Peel and dice the potatoes.
2.
Add the potatoes to a pot and fill with enough water to cover all of the potatoes. Add a few pinches of salt to the water.
3.
Bring the water to a boil and then reduce heat to medium-high. Cook the potatoes for 10-15 minutes, or until tender when poked.
PREPARING THE SAUCE
4.
While the potatoes are cooking, prepare the spicy sauce.
5.
In a saucepan over low heat, warm the olive oil.
6.
Add the red onion, cumin, cayenne, and 1⁄2 teaspoon salt and sauté until the onions start to caramelize, about 8 minutes.
7.
Stir in 1 clove minced garlic and habanero chile and sauté for 2 minutes more.
8.
Add the tomato paste, tomato sauce, vinegar, and water. Mix well, and simmer until it starts to thicken, about 5 to 7 minutes.
9.
Transfer all the ingredients to an upright blender, add the white pepper, and puree until almost smooth but not extremely smooth. Season with additional salt to taste.
PREPARING THE CROQUETTE FILLING
10.
When the potatoes are done, drain them and place them into a large bowl. Add the heavy cream and butter and mash until they are smooth. Place in the freezer for 5 minutes to cool them down.
11.
Combine the cooled mashed potatoes, onion, 1 clove of minced garlic, parmesan cheese, salt and pepper in a large bowl and mix till well combined.
12.
Set up three deep bowls: one for the egg, one for the panko and one for the flour.
13.
Form mash potato mixture into desired size balls.
FRYING THE CROQUETTES
14.
Add the high heat oil to a small deep saucepan and heat it until it reaches 350 degrees. Adjust the temperature so that it remains between 350-375 degrees.
15.
Dip each ball first in flour, then in egg, then in the panko.
16.
Add croquettes to the hot oil 3 at a time. Cook for 2 minutes, or until light brown.
17.
Remove with a slotted spoon and place on a cooling rack or a paper towel lined plate.

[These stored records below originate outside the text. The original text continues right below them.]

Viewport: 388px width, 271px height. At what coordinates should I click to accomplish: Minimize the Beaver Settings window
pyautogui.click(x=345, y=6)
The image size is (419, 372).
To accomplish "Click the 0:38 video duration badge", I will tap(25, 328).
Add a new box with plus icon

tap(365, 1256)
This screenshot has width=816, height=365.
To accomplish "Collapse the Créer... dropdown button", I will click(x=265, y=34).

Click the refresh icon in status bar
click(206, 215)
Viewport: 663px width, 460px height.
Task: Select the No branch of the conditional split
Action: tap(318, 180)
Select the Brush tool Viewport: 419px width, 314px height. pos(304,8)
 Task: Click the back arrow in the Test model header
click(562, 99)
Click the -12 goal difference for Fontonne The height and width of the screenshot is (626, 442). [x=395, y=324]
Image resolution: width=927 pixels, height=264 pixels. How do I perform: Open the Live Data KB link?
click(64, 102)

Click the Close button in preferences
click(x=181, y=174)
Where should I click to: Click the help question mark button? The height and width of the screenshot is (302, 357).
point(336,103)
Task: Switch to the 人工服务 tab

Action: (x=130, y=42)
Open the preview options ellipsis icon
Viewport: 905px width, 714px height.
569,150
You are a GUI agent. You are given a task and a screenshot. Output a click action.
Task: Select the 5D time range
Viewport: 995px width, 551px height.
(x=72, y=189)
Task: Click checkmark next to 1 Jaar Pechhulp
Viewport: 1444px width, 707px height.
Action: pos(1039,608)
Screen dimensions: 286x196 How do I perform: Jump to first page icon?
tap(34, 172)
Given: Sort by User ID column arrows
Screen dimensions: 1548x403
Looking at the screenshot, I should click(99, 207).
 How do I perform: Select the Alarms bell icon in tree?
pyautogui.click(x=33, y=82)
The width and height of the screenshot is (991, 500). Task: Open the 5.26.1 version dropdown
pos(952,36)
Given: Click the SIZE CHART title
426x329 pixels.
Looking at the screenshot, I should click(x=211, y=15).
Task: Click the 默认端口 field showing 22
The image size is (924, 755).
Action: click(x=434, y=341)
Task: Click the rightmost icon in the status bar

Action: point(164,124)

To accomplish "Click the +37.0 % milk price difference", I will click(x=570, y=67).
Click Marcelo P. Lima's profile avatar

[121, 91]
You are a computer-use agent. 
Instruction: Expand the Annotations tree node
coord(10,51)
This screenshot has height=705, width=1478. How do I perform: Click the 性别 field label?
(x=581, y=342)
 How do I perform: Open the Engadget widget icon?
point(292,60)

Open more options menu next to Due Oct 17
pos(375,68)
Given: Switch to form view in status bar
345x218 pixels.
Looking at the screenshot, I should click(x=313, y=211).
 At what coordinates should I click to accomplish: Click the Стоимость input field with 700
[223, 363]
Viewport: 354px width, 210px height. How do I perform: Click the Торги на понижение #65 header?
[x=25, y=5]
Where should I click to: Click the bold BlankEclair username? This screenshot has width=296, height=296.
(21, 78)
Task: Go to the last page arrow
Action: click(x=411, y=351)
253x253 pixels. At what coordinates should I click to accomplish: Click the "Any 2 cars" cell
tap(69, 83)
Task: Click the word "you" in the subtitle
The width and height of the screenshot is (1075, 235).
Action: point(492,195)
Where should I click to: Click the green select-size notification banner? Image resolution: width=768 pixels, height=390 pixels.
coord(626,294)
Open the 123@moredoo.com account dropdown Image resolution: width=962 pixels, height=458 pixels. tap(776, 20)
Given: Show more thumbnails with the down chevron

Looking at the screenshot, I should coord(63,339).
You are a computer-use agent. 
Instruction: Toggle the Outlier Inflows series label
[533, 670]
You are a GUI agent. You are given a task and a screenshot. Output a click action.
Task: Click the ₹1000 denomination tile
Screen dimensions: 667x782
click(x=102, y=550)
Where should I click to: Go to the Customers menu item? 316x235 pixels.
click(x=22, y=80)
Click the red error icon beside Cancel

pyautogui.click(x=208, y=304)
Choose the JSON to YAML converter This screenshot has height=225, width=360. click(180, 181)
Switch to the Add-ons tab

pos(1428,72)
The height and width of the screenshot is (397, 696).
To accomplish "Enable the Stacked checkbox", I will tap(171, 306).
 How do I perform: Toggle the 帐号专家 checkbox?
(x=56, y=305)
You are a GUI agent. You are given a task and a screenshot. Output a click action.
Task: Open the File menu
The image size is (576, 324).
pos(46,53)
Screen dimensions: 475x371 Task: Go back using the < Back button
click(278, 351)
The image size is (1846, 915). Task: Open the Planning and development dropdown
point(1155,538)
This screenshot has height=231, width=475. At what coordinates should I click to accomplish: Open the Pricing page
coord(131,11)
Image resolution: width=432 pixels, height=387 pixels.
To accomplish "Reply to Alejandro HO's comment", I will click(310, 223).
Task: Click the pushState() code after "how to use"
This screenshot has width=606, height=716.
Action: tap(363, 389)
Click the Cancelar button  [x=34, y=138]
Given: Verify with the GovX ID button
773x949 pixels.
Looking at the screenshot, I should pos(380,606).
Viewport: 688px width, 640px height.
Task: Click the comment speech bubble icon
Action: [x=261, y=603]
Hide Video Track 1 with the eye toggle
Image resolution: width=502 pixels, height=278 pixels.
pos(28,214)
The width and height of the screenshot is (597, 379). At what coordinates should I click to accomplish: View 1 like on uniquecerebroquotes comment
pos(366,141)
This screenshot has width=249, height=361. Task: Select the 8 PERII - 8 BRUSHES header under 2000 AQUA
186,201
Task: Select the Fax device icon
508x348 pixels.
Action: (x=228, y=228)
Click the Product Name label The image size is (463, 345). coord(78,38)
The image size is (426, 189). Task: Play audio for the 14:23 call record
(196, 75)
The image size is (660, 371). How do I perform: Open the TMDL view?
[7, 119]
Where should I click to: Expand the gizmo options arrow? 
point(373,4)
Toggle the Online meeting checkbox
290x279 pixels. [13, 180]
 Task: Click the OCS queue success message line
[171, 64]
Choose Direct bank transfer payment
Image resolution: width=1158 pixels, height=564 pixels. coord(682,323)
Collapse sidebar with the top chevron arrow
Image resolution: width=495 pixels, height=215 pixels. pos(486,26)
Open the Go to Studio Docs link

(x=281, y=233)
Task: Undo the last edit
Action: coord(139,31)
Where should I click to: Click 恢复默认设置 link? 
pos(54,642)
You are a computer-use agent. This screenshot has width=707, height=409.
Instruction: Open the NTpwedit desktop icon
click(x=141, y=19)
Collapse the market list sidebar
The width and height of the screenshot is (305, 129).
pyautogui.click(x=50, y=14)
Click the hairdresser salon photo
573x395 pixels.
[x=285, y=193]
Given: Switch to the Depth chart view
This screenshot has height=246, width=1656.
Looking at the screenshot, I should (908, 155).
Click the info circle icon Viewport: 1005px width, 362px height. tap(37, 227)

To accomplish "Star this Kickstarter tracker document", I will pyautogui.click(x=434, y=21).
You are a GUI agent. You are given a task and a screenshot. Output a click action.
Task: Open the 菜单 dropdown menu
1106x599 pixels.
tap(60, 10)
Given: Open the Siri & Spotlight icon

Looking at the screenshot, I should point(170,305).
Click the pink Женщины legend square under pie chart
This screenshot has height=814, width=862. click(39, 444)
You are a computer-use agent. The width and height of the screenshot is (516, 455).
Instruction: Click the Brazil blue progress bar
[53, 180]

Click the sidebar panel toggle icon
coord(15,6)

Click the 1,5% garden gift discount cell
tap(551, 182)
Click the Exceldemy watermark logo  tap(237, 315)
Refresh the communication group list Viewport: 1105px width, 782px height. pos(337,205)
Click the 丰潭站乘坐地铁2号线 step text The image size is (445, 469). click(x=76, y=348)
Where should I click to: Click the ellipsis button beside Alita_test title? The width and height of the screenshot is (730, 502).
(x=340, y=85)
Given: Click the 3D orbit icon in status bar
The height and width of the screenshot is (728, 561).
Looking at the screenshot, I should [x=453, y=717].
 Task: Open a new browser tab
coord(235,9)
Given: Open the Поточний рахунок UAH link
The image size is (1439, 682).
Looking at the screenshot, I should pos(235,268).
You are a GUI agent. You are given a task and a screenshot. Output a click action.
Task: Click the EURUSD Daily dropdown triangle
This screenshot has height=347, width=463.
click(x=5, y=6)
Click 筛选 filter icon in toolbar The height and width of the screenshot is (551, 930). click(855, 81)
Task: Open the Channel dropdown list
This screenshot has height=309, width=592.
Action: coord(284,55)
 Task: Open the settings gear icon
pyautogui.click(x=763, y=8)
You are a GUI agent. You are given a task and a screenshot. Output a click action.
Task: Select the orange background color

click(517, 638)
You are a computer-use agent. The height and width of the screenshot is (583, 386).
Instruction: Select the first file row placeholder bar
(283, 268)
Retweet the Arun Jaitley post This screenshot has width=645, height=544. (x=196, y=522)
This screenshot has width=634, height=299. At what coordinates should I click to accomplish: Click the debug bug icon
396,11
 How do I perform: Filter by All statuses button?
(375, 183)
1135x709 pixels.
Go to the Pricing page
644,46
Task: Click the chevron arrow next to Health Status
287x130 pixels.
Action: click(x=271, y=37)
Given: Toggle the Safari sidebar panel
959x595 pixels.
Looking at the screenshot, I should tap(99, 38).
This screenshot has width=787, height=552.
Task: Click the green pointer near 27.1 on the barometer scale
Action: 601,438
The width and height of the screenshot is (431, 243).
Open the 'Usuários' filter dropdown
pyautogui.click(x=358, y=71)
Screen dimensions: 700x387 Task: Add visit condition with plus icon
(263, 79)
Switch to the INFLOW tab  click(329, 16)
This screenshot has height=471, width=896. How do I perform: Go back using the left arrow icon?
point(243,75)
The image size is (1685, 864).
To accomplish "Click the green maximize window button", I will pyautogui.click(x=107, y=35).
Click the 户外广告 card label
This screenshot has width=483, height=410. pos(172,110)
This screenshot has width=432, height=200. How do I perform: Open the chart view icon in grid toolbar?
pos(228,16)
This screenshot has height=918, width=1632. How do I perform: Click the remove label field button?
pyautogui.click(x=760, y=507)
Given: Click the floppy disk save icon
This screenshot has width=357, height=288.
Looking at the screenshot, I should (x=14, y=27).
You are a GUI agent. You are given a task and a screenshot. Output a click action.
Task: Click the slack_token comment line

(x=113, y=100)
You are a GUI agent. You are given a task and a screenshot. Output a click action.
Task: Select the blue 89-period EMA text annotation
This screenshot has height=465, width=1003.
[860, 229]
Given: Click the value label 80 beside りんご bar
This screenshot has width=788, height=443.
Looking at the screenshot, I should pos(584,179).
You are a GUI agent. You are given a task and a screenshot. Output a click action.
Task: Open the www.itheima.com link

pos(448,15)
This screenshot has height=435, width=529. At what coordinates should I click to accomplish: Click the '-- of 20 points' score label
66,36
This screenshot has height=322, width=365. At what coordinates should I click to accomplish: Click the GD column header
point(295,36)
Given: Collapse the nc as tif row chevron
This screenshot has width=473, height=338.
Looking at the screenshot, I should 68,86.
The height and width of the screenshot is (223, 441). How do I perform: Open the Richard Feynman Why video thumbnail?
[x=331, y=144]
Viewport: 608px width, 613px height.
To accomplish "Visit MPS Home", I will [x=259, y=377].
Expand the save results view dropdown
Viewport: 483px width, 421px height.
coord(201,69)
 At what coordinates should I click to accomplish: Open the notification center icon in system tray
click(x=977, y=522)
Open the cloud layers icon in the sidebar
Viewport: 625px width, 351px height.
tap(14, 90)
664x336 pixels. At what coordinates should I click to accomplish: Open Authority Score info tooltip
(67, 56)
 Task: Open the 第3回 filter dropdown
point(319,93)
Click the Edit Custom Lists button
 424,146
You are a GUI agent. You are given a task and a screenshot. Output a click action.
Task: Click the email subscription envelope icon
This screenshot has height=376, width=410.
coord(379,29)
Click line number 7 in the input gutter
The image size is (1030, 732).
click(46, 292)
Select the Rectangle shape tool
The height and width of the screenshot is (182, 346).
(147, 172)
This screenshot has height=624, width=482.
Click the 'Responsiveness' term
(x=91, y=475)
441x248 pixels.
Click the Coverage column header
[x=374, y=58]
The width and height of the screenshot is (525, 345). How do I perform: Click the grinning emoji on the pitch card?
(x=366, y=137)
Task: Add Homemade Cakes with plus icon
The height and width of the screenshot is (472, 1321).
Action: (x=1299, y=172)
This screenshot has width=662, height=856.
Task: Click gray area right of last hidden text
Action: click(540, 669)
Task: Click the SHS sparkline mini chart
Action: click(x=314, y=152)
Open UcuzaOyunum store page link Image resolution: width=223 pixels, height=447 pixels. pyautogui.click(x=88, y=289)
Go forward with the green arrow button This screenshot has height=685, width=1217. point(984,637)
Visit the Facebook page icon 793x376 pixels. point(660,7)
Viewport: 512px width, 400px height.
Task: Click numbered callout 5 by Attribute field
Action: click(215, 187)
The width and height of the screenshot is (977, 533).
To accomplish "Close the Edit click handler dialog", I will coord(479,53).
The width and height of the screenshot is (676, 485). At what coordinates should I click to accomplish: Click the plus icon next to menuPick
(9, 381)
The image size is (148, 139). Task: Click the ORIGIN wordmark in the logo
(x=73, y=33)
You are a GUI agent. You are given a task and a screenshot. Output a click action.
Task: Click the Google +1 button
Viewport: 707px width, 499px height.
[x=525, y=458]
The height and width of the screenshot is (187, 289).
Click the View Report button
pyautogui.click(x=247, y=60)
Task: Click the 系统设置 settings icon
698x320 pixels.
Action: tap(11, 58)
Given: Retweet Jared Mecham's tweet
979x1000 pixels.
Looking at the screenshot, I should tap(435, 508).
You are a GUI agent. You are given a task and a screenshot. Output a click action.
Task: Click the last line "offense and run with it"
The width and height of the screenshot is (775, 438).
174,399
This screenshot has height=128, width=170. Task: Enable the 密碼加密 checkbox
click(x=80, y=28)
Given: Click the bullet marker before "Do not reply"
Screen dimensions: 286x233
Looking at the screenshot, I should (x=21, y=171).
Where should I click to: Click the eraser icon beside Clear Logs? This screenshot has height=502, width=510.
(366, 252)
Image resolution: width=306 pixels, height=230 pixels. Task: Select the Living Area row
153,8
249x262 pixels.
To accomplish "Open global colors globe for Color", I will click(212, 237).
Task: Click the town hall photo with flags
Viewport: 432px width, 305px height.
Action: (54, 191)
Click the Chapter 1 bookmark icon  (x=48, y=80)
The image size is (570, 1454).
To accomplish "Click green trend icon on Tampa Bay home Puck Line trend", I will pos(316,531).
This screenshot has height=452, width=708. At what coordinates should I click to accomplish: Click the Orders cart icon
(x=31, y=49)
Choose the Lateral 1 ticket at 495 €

Continue to cook remaining croquettes, making sure the oil returns to 350 degrees between batches.
18.
Serve with the spicy sauce for dipping.
THIS RECIPE CAN BE CUSTOMIZED
1.
Make it Gluten Free!
A partially gluten-free variant of this recipe can be made to reduce the amount of gluten.
Just substitute gluten-free all-purpose flour for all-purpose flour.
2.
Make it Dairy Free!
A partially dairy-free variant of this recipe can be made to reduce the amount of dairy.
Just substitute Earth Balance Natural Buttery Stick for butter.
3.
Make it Wheat Free!
A partially wheat-free variant of this recipe can be made to reduce the amount of wheat.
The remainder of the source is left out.